The issues at Sheikh Jarrah are elemental: The settlers' use of the law to take over property hasn't legitimized their action. Rather, it has shown the glaring inequality built into the law itself.
Ironically, by claiming former Jewish property in Sheikh Jarrah, the settlers are also asserting the right of 1948 refugees or their heirs to reclaim their homes. In this case, the refugees are Jews. Yet the Palestinian insistence on the "right of return" for Palestinian refugees is the demand that Israelis generally see as the most significant Palestinian roadblock to a peace agreement. Implemented without restriction, it would make a two-state solution meaningless, since Palestinians would reclaim property in West Jerusalem and throughout Israel, creating a new class of displaced Jews in a binational state. (When peace negotiators on either side are realistic, they dicker about what limited number of Palestinians would return to Israel, in a symbolic acknowledgment of the Palestinian tragedy.) For Israeli rightists to assert the unrestricted right of return in Jerusalem is strategically suicidal -- but they do not even imagine that a right granted to their side would apply to the other.

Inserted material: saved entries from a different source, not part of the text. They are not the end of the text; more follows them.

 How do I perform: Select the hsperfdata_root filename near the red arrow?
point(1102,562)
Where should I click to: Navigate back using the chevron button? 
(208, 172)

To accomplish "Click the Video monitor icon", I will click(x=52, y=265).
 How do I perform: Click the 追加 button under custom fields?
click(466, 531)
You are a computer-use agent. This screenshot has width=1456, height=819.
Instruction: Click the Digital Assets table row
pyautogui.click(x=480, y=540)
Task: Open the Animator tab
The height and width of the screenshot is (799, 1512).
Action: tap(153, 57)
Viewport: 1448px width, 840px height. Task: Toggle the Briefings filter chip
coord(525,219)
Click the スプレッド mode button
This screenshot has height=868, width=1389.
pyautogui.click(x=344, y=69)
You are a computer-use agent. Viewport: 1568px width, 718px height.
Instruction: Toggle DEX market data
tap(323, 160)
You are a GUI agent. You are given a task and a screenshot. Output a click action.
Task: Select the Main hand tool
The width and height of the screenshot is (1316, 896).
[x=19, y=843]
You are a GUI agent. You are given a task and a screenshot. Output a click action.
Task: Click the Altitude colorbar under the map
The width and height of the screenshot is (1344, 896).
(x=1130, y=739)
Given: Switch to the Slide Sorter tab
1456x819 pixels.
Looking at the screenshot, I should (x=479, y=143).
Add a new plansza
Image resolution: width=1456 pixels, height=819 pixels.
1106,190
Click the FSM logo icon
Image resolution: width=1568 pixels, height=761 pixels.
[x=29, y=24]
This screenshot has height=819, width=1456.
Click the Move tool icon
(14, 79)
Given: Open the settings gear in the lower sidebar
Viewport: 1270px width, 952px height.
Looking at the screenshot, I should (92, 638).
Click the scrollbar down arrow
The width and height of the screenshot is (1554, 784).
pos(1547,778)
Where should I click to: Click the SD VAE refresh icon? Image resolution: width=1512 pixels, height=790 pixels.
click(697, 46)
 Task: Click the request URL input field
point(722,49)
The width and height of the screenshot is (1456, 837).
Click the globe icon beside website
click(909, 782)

The settlers also have a more immediate goal of creating Jewish bridgeheads in a ring of Arab areas around the Old City. Those footholds are intended to ensure that the entirety of the Old City remains under Israeli rule. More ambitiously, they are aimed at preventing a political division of Jerusalem. In other words, the goal is to remove the basic conditions for a two-state solution.
The mix of blatant injustice and the right's rash disregard for Israel's own future has fueled the protests. In practical terms, so has the fact that Sheikh Jarrah is in East Jerusalem -- as Inbar notes, "an in-between space," not Israel proper, not as inaccessible or frightening as the West Bank. The disciplined nonviolence -- on the part of the demonstrators, if not the police -- has also attracted moderates.
And the protests answer a gut need to speak out. Since the collapse of the Oslo process and the outbreak of the Second Intifada in 2000, the Israeli left has crumbled. No new leaders have emerged. Theoretical arguments between moderates and radicals have replaced public action. To come to Sheikh Jarrah on a Friday is to emerge from slumber and demand a change in Israel's direction.
For the moment, the evictions have stopped, a hint that public pressure is working. The ad hoc group of activists has become the Sheikh Jarrah Solidarity Movement. A chartered bus or two brings protesters from Tel Aviv every week. "A bridge has been created between the factions of the Israeli left," Inbar says. Today's protest will go national, with demonstrations in Jewish and Arab towns around Israel before the main event facing Sheikh Jarrah.
It is entirely too soon to know where this will lead. But if a vibrant Israeli left is reborn, history will mark that it regained life facing the blocked entrance of Sheikh Jarrah. If an exact date is needed, it may be the day on which a silver-haired, history-scarred poet arrived to add his voice.